Mentre tornavo a Parigi per rimettermi al lavoro, non vedevo più ombra di mistero nella sua lunga impostura, ma solo una misera commistione di cecità, disperazione e vigliaccheria. Ormai sapevo che cosa accadeva nella sua testa durante le lunghe ore vuote trascorse nelle aree di servizio o nei parcheggi dei bar, era una cosa che in qualche modo avevo vissuto anch’io, e che mi ero lasciato alle spalle. Ma mi chiedevo: che cosa accade, adesso, nel suo cuore durante le ore notturne di veglia e di preghiera?

Ho svuotato il bagagliaio e, mentre sistemavo per i prossimi diciassette anni gli scatoloni dell’istruttoria in un armadio del mio studio, ho capito che non li avrei più aperti. Aperta sulla mia scrivania rimaneva, invece, la testimonianza che Bernard gli aveva chiesto di scrivere. Questa sì, con la sua retorica cattolica, mi sembrava davvero misteriosa. Indecidibile, nell’accezione matematica del termine.

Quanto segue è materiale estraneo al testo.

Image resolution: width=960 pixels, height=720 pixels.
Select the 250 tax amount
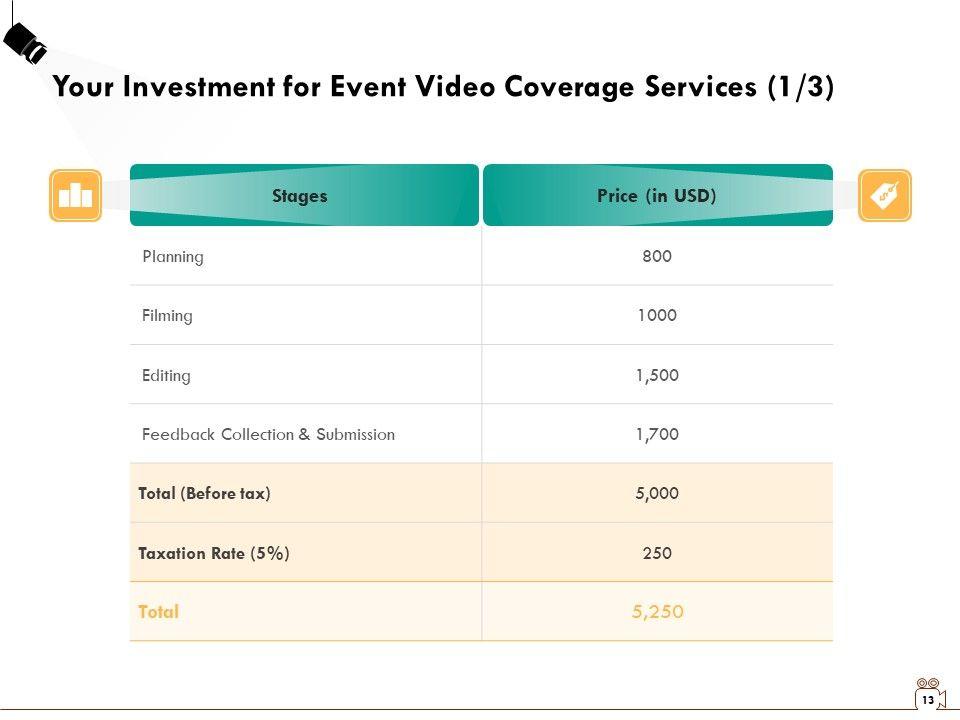click(x=657, y=553)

Sono sicuro che non stia recitando per ingannare gli altri, mi chiedo però se il bugiardo che c’è in lui non lo stia ingannando. Quando Cristo entra nel suo cuore, quando la certezza di essere amato nonostante tutto gli fa scorrere sulle guance lacrime di gioia, non sarà caduto ancora una volta nella rete dell’Avversario?

Ho pensato che scrivere questa storia non poteva essere altro che un crimine o una preghiera.